No built-in lens cap is also an issue here. The provided lens cap simply isn't efficient if portability is your primary objective—its just another piece of equipment you need to bring along with you to keep your camcorder safe. The lens cover can be attached to the camcorder with a small cable, but the dangling cap can easily get in the way of a carefully planned shot. Also, the lens cover is bound to pop off if you carry the VPC-HD1010 in your pocket.

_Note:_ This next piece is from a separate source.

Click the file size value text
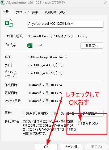This screenshot has width=109, height=150. pos(45,65)
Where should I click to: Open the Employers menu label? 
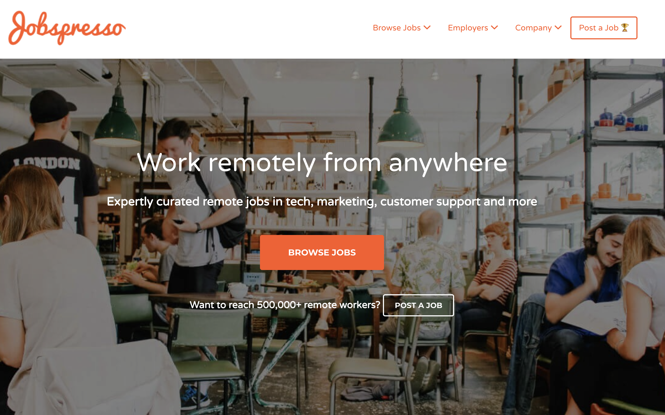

Sanyo's internal video editing feature also enhances the mobility of the VPC-HD1010, but the feature is quite difficult to use. In the Playback Menu, the edit video setting allows you to trim or join footage right inside the camcorder. Of course you'll have to master the art of using the pesky joystick to make all your edits, which probably isn't the best way to spend your time. The camcorder also has long processing times when any large edits are performed. Nevertheless, the editing feature could be a benefit to portability for some (although not most) users.
The VPC-HD1010 doesn't contain any internal memory. This means everything you record and capture must be saved on an SD/SDHC card. If you do lots of filming on the go, you will definitely need to purchase numerous memory cards (or one or two large cards), as well as get into the habit of routinely backing up your files to a computer or hard drive.
LCD and Viewfinder* (6.00)
*The VPC-HD1010 has a 2.7-inch LCD with an approximate 230,000-pixel resolution. This is a slightly higher resolution than the 211,000 pixels found on many HD camcorders (including the Sony HDR-TG1 and Canon HF100). The screen has 7 brightness levels and is capable of 285-degree rotation.
One problem with the LCD is that it's cluttered with icons, numbers and text—no matter what mode you're in. Turning the information display off during playback is easy, just select the option in the Playback Menu. To turn the display off while you're recording is a somewhat hidden feature on the VPC-HD1010 and you won't find the option in the menu. You need to first setup the 'shortcut' feature found in the second tab of the Option Menu. Then, you'll discover, Disp on/off is one of the available shortcut options. This roundabout method for clearing the LCD of icons and information just doesn't make sense—Sanyo should have made this option easier to find.
There is no viewfinder on the VPC-HD1010.
Battery Life* (9.30)
*The Sanyo HD1010 ships with a DB-L50 lithium-ion battery pack. The battery fits into an internal cavity inside the grip handle of the camcorder. This could be problematic for those hoping to upgrade to a larger battery—it's not possible. If you'll be away from power outlets for a while, a purchase of multiple batteries from Sanyo may be necessary.
We tested the life of the supplied battery pack by continuously recording in auto mode with the LCD open. No features or settings were engaged and no controls were manipulated during the test. We found the battery lasted for 93 minutes 20 seconds, which is far less than the 125-minute approximation on Sanyo's website.